La notizia è di quelle che ti fanno sobbalzare sulla sedia ergonomica, mentre sei lì imborghesito davanti alla tastiera cercando di lavorare. La notizia è di quelle che ti viene voglia di raccontare un mondo e di conseguenza tornare a scrivere. Come se ti morisse un parente nemmeno troppo lontano, uno che andavi a trovare nemmeno tanto malvolentieri perché poi alla fine eri lì e ti offriva una gassosa fresca e una fetta di fragrante crostata con la marmellata scura.
La notizia è che Energie, il  grande negozio di abbigliamento di Via del Corso a Roma, chiude il 31 maggio prossimo.
E chiude sia a causa della morte del disegnatore della linea omonima, sia soprattutto, a causa della crisi.
Non puoi che riavvolgere il nastro e cominciare a proiettare il filmino con un sapore dolce amaro in bocca.


È il secondo lustro degli anni Ottanta quando cominci ad andartene in giro per Roma con il tuo storico amico delle medie, appassionato di musica e di cinema, di Madonna soprattutto.
Ha raccolto talmente tanto materiale tra giornali, dischi, fotocopie, da essere un Fan con la effe maiuscola. Ha persino i doppioni. Me li regala. Io ho ancora quella cartellina piena di ritagli ben conservati, altro che bookmark, altro che salva con nome, altro che hard disk. Prendiamo l’autobus, il 913, quello che dalla Balduina scivolava giù fino al capolinea di piazza Augusto Imperatore.
L’autobus verniciato di verde, con i sedili in plastica color grigio beige. La spensieratezza è quella giusta, i Duran Duran, Bowie, Jagger, Michael Jackson, Cyndi Lauper, i Queen sono già loro. Lo struscio del sabato non è quello di oggi: c’è meno gente. Eppure mia madre si preoccupa: “ce li hai gettoni? Se serve chiama!”

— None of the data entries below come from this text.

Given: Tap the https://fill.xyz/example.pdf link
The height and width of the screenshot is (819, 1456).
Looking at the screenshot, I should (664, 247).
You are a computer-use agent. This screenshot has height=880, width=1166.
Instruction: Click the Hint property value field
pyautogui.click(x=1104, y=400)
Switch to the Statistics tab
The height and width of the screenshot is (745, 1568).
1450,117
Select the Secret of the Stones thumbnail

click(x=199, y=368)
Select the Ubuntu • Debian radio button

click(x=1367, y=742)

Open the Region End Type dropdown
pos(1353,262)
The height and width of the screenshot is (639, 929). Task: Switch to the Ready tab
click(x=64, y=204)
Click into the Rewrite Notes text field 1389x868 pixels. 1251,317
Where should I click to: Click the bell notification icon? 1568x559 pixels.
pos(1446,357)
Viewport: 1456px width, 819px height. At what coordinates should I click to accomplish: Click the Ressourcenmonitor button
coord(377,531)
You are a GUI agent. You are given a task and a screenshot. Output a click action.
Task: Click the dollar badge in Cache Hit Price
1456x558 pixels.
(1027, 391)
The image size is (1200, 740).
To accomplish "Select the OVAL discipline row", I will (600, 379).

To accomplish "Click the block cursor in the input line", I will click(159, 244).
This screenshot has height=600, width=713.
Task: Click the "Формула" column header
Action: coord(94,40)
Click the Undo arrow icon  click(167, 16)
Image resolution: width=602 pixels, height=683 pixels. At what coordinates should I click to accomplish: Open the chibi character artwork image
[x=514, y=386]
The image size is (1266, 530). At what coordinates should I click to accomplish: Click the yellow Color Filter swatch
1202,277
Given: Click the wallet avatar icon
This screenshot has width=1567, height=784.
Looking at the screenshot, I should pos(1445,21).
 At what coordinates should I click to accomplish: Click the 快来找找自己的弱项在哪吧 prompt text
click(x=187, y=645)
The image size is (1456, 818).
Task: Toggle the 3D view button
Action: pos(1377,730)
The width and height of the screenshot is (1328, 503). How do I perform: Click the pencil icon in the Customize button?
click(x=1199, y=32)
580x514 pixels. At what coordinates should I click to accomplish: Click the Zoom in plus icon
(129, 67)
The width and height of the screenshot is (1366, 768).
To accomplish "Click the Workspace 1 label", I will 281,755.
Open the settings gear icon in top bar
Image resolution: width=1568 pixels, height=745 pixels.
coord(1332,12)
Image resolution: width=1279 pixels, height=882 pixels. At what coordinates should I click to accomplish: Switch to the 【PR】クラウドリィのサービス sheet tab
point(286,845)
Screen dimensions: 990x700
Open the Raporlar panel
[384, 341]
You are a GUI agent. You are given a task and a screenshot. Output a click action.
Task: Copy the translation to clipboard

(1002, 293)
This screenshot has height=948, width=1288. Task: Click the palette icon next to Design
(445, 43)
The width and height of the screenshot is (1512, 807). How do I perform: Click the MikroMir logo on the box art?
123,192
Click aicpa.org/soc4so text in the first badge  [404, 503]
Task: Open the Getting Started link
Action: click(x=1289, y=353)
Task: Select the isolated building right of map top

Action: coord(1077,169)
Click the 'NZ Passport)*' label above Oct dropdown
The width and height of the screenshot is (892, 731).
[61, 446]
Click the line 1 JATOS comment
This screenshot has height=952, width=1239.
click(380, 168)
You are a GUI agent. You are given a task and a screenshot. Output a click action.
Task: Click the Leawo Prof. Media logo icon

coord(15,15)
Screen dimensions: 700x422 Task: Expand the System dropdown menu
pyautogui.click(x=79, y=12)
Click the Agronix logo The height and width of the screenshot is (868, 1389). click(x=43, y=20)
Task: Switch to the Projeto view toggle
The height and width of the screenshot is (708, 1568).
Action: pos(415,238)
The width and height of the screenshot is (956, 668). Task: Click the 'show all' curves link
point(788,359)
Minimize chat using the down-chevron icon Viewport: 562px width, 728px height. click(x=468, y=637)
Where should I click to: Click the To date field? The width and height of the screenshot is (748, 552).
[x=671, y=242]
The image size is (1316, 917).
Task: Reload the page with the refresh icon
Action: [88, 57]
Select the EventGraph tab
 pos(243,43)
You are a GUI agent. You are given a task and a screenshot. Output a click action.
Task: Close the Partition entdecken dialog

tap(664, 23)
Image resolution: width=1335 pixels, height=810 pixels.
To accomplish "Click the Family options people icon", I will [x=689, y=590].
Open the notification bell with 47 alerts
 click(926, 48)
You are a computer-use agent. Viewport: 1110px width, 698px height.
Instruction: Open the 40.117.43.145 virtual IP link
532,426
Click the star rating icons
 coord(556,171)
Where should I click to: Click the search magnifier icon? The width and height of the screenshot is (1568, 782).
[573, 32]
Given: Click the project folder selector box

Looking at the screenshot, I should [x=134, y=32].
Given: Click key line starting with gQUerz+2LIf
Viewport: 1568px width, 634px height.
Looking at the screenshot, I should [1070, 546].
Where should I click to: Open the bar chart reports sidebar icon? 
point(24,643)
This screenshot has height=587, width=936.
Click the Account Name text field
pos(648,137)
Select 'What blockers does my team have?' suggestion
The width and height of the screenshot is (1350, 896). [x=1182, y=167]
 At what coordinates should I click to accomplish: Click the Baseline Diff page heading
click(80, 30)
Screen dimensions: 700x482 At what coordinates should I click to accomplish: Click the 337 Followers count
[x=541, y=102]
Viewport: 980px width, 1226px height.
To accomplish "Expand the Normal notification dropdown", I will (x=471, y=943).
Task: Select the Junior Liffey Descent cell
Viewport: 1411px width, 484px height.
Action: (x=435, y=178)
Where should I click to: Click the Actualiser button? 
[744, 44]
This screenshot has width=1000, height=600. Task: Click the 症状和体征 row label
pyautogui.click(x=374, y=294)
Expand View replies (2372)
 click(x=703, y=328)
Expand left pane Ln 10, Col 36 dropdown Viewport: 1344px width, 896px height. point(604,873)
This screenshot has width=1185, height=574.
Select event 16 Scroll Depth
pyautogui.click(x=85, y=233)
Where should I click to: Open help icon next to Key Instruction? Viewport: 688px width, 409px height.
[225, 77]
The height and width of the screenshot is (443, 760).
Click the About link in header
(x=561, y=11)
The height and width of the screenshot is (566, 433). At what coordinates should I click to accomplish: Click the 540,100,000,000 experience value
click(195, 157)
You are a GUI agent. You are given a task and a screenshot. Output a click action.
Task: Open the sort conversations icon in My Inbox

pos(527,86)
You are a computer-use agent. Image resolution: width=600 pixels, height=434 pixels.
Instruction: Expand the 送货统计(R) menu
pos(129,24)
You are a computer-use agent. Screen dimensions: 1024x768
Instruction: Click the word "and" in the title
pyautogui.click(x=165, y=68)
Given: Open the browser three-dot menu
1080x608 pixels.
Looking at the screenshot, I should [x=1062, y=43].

Le ragazze nemmeno le guardavamo. Se le vedessi adesso, direi che la moda degli anni ottanta rendeva tutti dei truzzi insuperabili. E non fatevi ingannare da quello che vendono ora. È solo una copia sbiadita di quell’assurdo ciarpame che le sgallettate eighties si mettevano addosso. E pure i maschi non erano da meno. Ricordo un mio compagno di scuola che, proprio a via del Corso, si era comprato un maglione di lana giallo fluo all’ultimo grido.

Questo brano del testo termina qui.